Nell’Oblast di Kherson, le persone hanno vissuto traumi inimmaginabili, hanno visto le proprie case distrutte, alcuni hanno assistito alla morte dei loro parenti. Qui forniamo supporto psicologico attraverso due squadre di protection, costituite da assistenti sociali e psicologi, che cercano di comprendere quali siano i principali bisogni delle persone o delle famiglie che assistiamo per poi rimandarle a servizi specializzati oppure fornire loro beni di prima necessità come vestiti invernali o letti. Le nostre attività si focalizzano su aree remote e rurali, dove la prima cosa che si nota, a colpo d’occhio, è la distruzione. 

Sia nella regione di Kherson che di Odessa forniamo supporto psicologico alle persone sfollate e anche alle persone che rimangono nelle loro città ma che sono rimaste sole. Tra queste, le donne i cui mariti sono stati reclutati per andare a combattere al fronte. Dalle nostre sessioni di supporto psicologico di gruppo fuoriescono quotidianamente sentimenti di ansia e tristezza, mancanza di speranza, difficoltà a dormire, affaticamento, irritabilità o rabbia oltre a diversi sintomi psicosomatici.
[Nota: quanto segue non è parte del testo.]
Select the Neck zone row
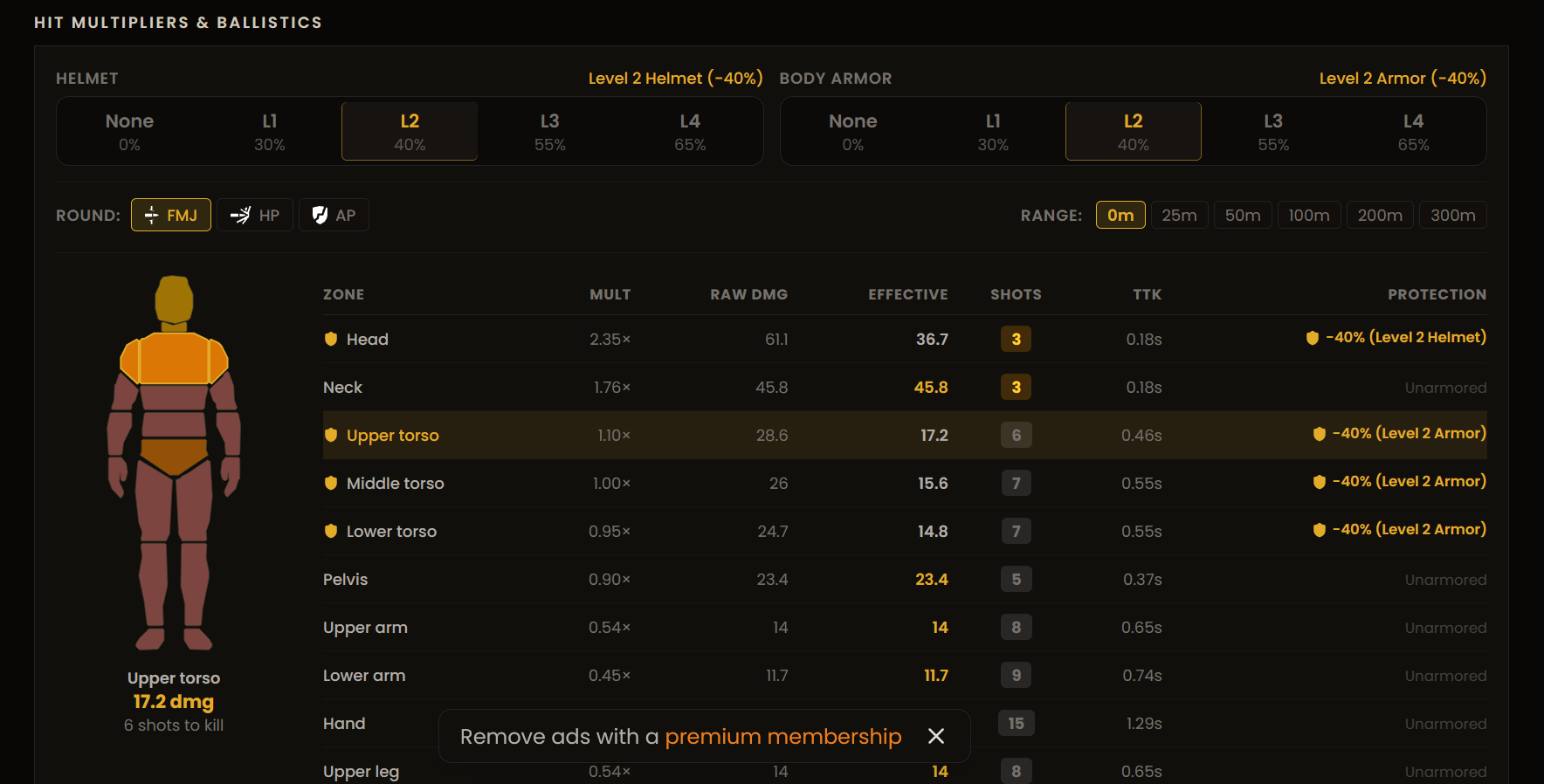pos(905,387)
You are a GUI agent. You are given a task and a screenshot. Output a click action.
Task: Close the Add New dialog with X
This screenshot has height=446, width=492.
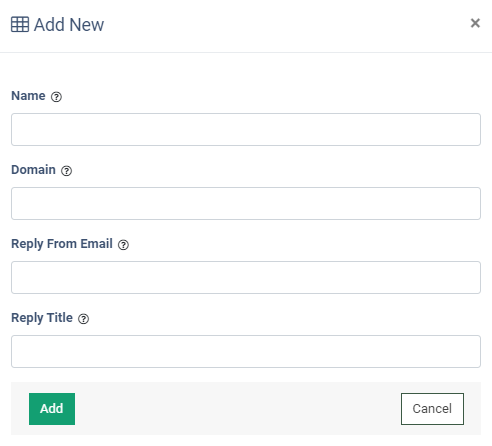click(x=475, y=23)
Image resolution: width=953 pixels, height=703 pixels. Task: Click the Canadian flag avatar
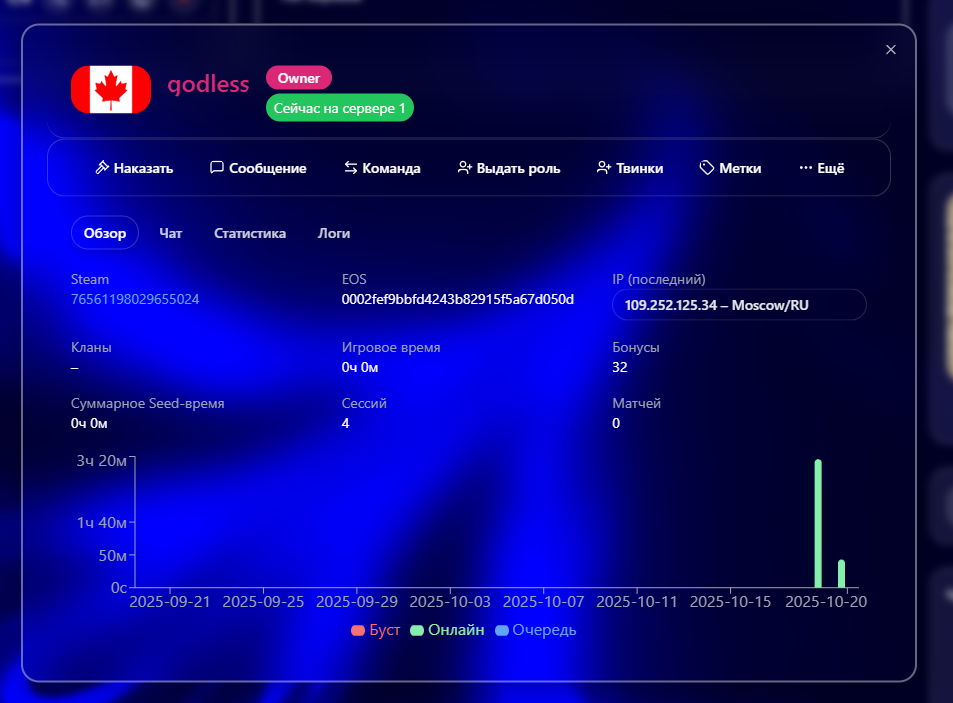(x=110, y=89)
Con il tempo siamo riusciti a creare uno spazio di ascolto e condivisione, un appuntamento fisso per famiglie, bambini e persone sole che non possono trovare conforto altrove. 

Dal 2022 abbiamo assistito circa 5mila persone, tra donne, uomini e bambini. Un team specializzato di psicologhe e operatrici sociali ha creato inoltre uno spazio stabile di ascolto sul quale le persone possono fare affidamento e svolgere un percorso duraturo. Inoltre, per raggiungere le persone più vulnerabili e più lontane, lavoriamo anche con delle unità mobili di primo soccorso psicologico sul campo, che intervengono in caso di emergenze. Prevediamo di raggiungere, con il sostegno di AICS, altre 4mila persone nei prossimi sei mesi negli Oblast di Odessa e Kherson.